Well, they're better than Panama. Probably. We'll find out in that match which absolutely nobody is calling the most-anticipated dead-rubber ever. The Tunisians rode their luck against England but defended well in the second half to go within minutes of snatching an unlikely point. They fell apart quicker under Belgium's potent attackers but at least scored twice in that 5-2 defeat, with Wahbi Khazri reminding us that he really can play a bit.
Easily the worst European side and the poorest group seeds at the World Cup, which is a title everyone thought Russia had sewn-up pre-tournament. Poland cunningly played very few friendlies to climb the FIFA rankings, yet they looked abject in these competitive matches. They lost 2-1 in an error-strewn display against Senegal, then were deservedly beaten 3-0 by Colombia. Poland have some good players – and boast one of the world's best strikers - so there was no reason for them to look this abject.
31. Saudi Arabia
Saudi Arabia broke out their full circus act in the World Cup opener. Players collapsed in their own box, slid out of the way of Russian attackers and we’re pretty sure goalkeeper Abdullah Al-Mayouf is still running across his goalline now trying to keep out the late free-kick that made it 5-0. They redeemed themselves a bit by 'only' losing 1-0 to Uruguay, but never looked like getting anything from that game.

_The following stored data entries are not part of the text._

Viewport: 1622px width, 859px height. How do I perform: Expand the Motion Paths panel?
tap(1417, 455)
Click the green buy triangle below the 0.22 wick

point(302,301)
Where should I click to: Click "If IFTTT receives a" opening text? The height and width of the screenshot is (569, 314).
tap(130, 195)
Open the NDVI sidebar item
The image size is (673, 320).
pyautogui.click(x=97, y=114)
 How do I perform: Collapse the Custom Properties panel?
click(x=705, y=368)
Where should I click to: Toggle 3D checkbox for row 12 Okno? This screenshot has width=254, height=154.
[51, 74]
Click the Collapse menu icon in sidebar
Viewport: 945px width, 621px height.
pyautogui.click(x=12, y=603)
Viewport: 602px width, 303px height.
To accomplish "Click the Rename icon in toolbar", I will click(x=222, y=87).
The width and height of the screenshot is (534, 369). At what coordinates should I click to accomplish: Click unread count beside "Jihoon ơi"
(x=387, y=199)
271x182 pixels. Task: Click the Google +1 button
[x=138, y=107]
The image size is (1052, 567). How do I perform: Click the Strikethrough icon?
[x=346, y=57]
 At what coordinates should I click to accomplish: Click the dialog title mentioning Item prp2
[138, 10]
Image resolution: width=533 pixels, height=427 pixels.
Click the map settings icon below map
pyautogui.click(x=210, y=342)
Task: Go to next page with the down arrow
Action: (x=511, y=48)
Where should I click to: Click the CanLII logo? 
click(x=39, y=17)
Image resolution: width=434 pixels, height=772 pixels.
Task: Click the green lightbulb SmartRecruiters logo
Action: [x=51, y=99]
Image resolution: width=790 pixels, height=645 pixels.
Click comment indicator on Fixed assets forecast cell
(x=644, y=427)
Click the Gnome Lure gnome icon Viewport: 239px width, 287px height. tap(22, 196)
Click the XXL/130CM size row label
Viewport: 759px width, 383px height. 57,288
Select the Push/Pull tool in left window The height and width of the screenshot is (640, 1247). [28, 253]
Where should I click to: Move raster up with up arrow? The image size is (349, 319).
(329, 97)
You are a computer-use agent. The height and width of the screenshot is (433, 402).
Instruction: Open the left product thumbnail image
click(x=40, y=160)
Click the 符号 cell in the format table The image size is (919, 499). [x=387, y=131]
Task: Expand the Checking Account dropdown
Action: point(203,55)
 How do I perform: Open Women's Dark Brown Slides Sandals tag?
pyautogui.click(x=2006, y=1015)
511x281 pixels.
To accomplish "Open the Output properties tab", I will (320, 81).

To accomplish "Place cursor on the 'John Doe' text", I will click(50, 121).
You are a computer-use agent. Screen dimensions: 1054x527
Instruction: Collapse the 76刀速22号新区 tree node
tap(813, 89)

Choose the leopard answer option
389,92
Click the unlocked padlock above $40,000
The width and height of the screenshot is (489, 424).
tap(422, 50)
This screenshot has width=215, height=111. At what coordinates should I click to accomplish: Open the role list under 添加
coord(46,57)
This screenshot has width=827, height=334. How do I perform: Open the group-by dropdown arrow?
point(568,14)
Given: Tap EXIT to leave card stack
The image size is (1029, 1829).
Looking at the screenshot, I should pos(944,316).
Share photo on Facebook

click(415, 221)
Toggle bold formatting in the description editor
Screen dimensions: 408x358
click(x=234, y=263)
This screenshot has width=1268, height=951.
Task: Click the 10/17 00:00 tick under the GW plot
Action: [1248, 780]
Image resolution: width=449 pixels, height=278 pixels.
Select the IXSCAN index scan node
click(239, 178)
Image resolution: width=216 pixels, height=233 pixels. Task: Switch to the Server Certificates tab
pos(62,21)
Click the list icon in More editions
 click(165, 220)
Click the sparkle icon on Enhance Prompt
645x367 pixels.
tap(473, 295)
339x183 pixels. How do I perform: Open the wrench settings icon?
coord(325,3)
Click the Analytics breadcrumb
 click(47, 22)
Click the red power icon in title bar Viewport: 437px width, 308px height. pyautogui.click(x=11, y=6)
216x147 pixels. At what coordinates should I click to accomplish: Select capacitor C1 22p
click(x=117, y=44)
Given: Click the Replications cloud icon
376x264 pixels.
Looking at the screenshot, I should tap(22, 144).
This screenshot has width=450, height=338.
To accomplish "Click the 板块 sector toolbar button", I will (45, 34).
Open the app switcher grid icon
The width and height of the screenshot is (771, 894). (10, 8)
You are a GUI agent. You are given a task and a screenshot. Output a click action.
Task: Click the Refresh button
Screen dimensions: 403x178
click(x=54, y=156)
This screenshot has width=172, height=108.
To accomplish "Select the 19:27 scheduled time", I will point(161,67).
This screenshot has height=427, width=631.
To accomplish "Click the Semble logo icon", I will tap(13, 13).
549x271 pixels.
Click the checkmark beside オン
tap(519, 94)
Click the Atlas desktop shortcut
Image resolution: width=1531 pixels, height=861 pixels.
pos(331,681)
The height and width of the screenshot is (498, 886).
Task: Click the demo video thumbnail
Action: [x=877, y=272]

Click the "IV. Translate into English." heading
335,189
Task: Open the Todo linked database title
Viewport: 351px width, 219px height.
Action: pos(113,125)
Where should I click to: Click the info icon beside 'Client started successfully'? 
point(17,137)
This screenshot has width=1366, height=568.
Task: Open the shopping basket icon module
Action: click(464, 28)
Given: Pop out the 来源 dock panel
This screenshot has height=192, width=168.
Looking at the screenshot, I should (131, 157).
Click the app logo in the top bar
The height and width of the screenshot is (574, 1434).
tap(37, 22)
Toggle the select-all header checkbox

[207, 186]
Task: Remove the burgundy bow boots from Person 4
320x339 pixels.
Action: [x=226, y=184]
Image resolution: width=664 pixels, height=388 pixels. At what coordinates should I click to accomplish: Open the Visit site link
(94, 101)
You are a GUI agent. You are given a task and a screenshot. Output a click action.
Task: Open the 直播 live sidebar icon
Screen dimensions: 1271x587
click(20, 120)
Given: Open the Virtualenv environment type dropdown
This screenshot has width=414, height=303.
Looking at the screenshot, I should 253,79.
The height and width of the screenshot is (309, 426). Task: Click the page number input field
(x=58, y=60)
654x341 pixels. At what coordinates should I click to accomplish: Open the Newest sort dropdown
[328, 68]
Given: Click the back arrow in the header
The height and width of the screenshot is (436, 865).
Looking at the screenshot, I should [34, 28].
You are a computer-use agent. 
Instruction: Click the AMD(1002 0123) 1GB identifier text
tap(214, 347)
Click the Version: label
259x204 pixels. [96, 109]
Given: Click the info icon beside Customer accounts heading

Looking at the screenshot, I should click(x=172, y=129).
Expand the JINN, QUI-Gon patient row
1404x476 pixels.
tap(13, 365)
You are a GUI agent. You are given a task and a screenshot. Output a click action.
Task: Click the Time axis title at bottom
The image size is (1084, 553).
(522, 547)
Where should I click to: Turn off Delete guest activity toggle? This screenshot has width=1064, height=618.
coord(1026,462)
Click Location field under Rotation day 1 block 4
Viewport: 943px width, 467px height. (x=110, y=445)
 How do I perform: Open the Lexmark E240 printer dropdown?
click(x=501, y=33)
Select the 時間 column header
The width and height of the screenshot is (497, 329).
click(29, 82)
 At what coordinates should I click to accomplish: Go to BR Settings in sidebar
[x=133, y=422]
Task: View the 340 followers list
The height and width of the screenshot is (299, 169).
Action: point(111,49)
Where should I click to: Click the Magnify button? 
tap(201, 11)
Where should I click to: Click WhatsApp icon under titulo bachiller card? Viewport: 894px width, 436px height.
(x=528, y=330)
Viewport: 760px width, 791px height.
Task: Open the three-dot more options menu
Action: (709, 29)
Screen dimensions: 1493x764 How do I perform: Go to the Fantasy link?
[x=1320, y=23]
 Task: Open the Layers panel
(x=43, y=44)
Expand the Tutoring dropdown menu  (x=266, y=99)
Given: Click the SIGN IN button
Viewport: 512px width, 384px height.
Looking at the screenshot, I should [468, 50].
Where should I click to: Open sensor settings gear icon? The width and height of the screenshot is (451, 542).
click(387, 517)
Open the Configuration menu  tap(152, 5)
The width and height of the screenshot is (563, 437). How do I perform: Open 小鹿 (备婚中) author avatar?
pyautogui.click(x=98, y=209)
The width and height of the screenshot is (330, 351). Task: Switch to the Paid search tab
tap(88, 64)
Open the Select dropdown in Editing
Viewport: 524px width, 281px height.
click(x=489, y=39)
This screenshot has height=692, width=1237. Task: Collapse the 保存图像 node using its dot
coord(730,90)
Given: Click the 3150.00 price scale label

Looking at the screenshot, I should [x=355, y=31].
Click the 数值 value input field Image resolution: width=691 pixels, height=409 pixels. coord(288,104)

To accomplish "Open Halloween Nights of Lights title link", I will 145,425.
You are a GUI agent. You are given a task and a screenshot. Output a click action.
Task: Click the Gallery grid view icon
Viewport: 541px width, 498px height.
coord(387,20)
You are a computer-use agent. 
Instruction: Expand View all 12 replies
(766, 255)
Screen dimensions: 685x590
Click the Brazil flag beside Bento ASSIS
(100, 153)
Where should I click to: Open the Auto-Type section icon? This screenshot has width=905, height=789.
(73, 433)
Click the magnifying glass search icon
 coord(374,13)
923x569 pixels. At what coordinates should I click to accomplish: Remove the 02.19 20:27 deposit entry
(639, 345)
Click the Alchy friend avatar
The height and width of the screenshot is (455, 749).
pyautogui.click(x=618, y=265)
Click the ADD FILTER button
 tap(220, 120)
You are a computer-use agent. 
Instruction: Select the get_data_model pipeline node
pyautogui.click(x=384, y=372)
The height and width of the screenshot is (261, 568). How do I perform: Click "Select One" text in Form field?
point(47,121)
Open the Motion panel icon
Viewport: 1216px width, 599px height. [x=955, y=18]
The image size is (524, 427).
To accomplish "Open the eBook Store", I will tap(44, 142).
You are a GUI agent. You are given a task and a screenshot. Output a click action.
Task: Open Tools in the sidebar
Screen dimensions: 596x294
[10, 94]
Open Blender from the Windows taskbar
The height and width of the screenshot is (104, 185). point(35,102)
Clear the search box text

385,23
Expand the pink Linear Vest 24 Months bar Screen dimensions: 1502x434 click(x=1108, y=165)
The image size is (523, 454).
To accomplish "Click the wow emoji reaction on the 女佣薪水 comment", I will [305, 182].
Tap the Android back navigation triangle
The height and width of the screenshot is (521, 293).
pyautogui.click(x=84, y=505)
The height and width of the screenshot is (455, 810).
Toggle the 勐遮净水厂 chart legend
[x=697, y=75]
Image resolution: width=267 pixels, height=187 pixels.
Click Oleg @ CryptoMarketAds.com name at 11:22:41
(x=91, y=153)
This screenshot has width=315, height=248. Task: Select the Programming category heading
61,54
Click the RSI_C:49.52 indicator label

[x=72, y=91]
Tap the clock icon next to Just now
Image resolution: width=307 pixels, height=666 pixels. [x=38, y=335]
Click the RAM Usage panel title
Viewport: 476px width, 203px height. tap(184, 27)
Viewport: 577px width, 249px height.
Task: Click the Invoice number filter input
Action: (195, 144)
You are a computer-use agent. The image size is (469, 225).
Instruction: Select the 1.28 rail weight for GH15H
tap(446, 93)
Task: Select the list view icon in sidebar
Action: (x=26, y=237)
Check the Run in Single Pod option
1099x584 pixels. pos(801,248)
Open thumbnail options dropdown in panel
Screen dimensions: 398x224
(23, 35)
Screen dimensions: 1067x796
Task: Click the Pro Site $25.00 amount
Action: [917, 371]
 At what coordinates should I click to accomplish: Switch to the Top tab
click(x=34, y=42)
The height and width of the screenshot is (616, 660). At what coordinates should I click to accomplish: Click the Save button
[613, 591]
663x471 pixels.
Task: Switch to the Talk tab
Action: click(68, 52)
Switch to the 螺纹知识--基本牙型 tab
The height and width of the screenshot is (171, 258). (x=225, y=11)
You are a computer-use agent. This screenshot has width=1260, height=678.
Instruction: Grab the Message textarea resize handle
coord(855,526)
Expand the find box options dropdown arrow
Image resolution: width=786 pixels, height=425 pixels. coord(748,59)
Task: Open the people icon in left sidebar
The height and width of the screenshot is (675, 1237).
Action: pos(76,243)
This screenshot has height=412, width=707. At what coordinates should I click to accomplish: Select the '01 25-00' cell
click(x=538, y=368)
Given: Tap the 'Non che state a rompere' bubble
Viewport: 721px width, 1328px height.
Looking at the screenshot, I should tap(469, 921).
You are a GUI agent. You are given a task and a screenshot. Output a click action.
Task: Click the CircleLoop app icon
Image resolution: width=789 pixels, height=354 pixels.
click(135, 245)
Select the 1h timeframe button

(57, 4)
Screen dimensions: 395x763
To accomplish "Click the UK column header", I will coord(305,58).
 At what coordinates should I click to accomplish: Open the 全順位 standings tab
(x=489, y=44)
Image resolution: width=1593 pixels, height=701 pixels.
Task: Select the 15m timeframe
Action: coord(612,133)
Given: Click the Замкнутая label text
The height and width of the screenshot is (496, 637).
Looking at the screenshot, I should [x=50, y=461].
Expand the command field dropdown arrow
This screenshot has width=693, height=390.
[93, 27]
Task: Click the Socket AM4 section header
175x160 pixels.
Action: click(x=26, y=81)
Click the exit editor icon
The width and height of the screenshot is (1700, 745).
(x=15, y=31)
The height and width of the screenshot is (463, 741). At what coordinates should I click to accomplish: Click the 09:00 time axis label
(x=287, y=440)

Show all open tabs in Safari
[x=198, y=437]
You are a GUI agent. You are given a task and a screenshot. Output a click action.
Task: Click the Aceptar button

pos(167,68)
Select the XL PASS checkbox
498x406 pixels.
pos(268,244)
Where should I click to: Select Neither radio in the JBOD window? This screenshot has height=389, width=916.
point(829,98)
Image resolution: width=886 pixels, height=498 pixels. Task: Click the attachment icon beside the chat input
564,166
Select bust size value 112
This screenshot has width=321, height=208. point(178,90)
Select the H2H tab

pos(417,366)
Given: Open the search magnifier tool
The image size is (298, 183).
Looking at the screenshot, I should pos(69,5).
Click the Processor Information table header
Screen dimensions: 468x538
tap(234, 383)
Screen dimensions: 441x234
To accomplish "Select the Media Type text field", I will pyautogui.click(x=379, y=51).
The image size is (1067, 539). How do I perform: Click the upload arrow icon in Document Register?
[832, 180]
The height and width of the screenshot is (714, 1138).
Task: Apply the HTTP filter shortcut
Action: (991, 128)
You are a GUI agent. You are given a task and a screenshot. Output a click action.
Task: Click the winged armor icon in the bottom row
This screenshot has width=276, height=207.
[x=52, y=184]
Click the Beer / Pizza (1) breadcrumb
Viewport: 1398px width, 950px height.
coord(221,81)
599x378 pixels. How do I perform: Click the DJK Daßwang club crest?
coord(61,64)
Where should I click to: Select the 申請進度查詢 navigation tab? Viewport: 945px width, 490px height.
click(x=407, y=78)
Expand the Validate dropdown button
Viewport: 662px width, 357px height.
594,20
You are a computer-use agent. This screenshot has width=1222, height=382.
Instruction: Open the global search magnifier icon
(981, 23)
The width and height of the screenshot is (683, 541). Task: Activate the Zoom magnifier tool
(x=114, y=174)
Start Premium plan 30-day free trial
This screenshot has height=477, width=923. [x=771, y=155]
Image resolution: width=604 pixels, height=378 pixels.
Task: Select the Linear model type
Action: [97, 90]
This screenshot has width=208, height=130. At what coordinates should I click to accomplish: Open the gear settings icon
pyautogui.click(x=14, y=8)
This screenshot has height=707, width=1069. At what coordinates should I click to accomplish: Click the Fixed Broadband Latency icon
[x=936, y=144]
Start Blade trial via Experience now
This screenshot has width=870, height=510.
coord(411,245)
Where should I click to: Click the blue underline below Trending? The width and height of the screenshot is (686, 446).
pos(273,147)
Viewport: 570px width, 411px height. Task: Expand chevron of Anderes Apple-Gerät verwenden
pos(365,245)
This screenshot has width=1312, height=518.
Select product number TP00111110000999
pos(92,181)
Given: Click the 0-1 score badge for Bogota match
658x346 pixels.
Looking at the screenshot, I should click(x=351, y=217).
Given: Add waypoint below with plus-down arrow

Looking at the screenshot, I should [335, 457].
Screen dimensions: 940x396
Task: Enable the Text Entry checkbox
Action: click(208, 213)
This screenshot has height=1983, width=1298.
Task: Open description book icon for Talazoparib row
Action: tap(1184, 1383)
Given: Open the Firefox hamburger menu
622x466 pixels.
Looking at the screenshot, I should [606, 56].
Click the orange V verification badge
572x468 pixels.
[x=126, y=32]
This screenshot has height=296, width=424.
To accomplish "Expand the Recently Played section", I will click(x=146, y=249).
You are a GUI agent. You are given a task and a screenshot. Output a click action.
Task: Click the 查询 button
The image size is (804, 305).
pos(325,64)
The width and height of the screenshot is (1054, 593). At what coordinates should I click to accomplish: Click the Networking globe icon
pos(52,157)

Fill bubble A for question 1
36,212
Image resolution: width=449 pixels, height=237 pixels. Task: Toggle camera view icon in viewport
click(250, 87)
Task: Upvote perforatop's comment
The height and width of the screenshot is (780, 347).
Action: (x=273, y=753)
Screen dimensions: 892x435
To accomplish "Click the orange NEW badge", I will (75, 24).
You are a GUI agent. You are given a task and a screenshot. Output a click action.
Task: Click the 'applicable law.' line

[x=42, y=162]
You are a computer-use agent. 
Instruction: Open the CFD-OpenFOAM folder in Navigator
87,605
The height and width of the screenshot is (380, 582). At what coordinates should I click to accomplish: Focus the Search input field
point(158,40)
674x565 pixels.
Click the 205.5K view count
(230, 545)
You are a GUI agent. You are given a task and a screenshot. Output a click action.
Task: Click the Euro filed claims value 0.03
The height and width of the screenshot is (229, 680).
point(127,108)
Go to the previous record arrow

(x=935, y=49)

As an audition for next year's WrestleMania 35, Panama's 6-1 loss to England went superbly. Our particular highlight was Armando Cooper laying Harry Maguire on a table and doing a flying elbow drop on the prostrate Leicester centre-back. As a football team, however, Panama look less convincing. At least they frustrated Belgium in the first half, but since then they've conceded nine goals, scored one and tried to beat up everybody. Not ideal.